Beyond banks, bonds and bailouts
By Ed Mayo, The Guardian
Today we’re publishing the final part of our Community Enterprise Toolkit – a comprehensive set of guides and online resources for new and existing community enterprises.
Called Simply Start-Up, the guide has been produced as part of the Making Local Food Work project, which has helped over 1,200 community groups turn their ideas for a local, community owned business into a reality.
These community enterprises range from community supported agriculture projects in rural Gloucestershire to co-operatively run market gardens in East London.
Surveying all these enterprises, there is something very interesting about the growth of these community ventures.
Our work supporting community enterprises seems to have tapped into a real sense of activism amongst people who are more than happy to roll up their sleeves and get their hands dirty, together.
We have, after all, built an economy based on a financial house of cards of banks, bonds and bail-outs. When you strip away the hype and hope, the only feasible alternative strategy is one that is based on bootstrap development of local enterprises such as these, making use of the three unlimited sources of wealth we have – people, ingenuity and renewable energy.
Dan McTiernan of The Handmade Bakery speaks for many community enterprises when he says of the co-operative bakery he helped set up in West Yorkshire: "The difference between producers and consumers is not so clear here as in other kinds of business. Our customers are co-producers.
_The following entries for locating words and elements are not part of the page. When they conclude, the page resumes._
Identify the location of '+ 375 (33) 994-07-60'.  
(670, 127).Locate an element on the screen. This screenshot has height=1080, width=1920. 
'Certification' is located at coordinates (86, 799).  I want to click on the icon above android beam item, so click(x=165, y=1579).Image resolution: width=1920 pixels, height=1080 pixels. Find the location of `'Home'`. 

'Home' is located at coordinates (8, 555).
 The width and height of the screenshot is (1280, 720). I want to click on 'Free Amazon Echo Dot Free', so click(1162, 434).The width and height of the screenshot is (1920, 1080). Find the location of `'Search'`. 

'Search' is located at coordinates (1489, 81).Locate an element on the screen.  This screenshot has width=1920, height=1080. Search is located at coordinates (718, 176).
We never wanted to be bosses."
The incredible part of all this, as Peter Couchman of the Plunkett Foundation says, is that enterprises such as community owned shops, because they are owned by local residents, have a success rate of 97%, so much higher than conventional business start-ups.
As well as this huge growth in community food enterprises, new figures from Co-operatives UK show that the biggest growth area for the co-operative sector since 2007 has been enterprises working in the wider green economy – whether that’s communities setting up local renewable energy schemes or Co-operative Energy, a potentially large energy provider set up to rival the big six.
There has been a 24% rise in the number of member owned energy co-operatives in the last four years.
And more broadly, recent years have also seen a dramatic rise in the number of communities raising finance for an enterprise from the community itself, giving the community complete ownership of the business that affects them.
These community share issues are popular for food and renewable energy ventures, but also for football clubs, community shops and pubs, land, housing and regeneration. Since 2009 alone, nearly 200 communities have developed projects to enable local residents to own an enterprise in their area, and over 6,000 individuals have invested nearly £6m already.
Claire Waite of Busy Bee Toy Shop – a Manchester toy shop saved when the local community clubbed together and took it over – sums it up for me when she says: "it is important that members are involved in the co-operative. They are not just financial investors; they are actually involved in it".
The rise of communities doing things for themselves – whether it’s growing together on land, taking over their local pub or wrestling some control back over their football club – is one of the most striking responses to an economy based on a financial house of cards.
More than anything, it shows that people are frustrated by waiting for others to help their community and are transforming it themselves instead.
Ed Mayo is the secretary general at Co-operatives UK, the trade association for co-operative enterprises.